• OBJECTIVE: Set out every line of the listing below as a numbered list, omitting blank lines and leaving out the pictures.

-- begin RECORDS SUPPLIED --

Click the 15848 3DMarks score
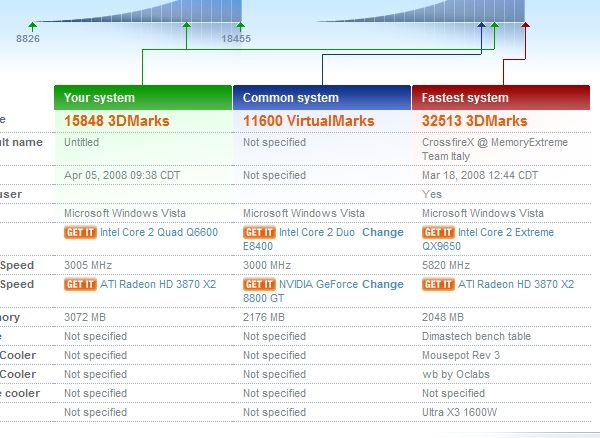 [116, 121]
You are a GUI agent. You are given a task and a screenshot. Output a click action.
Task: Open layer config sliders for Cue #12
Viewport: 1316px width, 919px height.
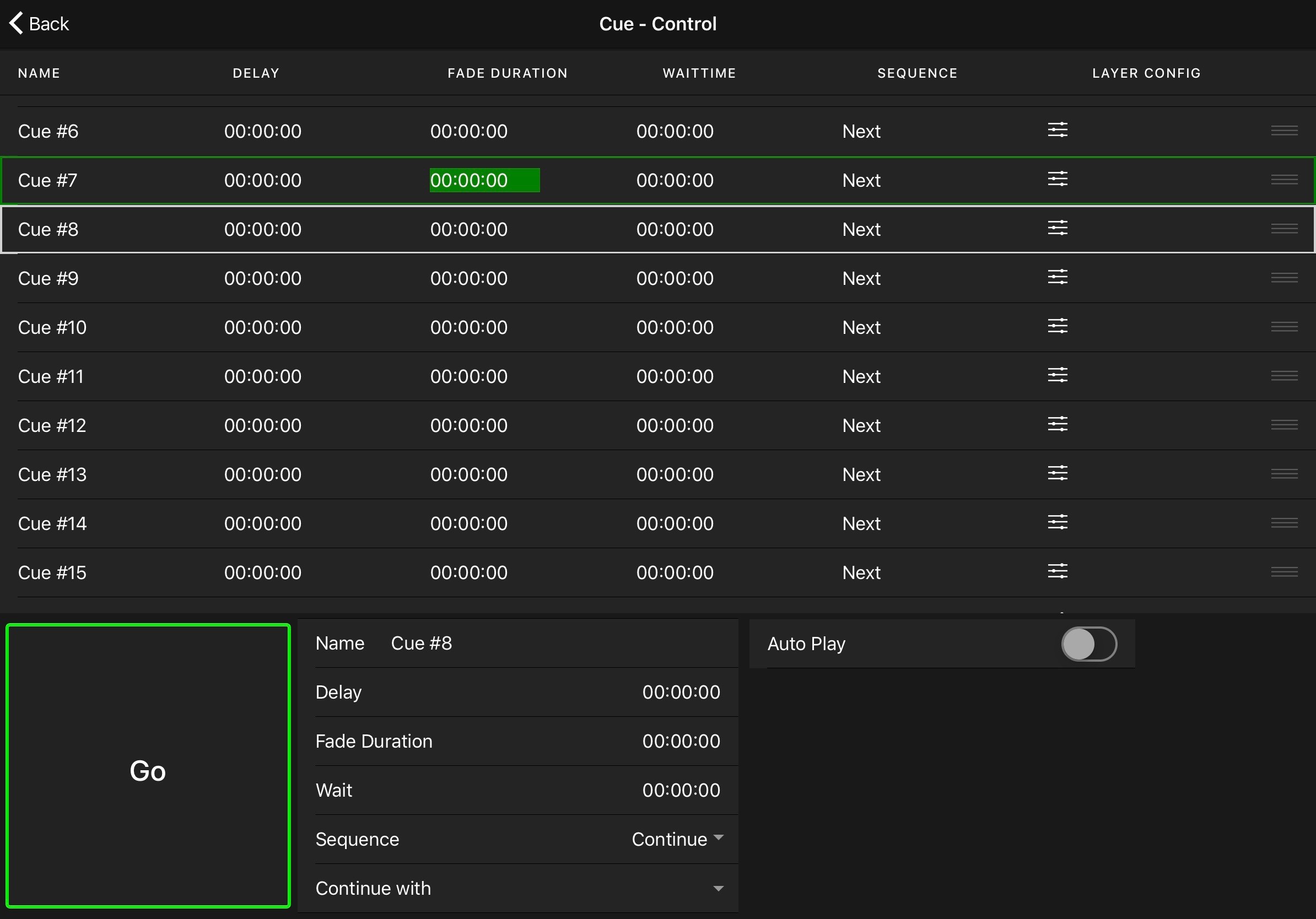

-- end RECORDS SUPPLIED --

• EXERCISE RESPONSE:
1. Click the 15848 3DMarks score
2.  [116, 121]
3. You are a GUI agent. You are given a task and a screenshot. Output a click action.
4. Task: Open layer config sliders for Cue #12
5. Viewport: 1316px width, 919px height.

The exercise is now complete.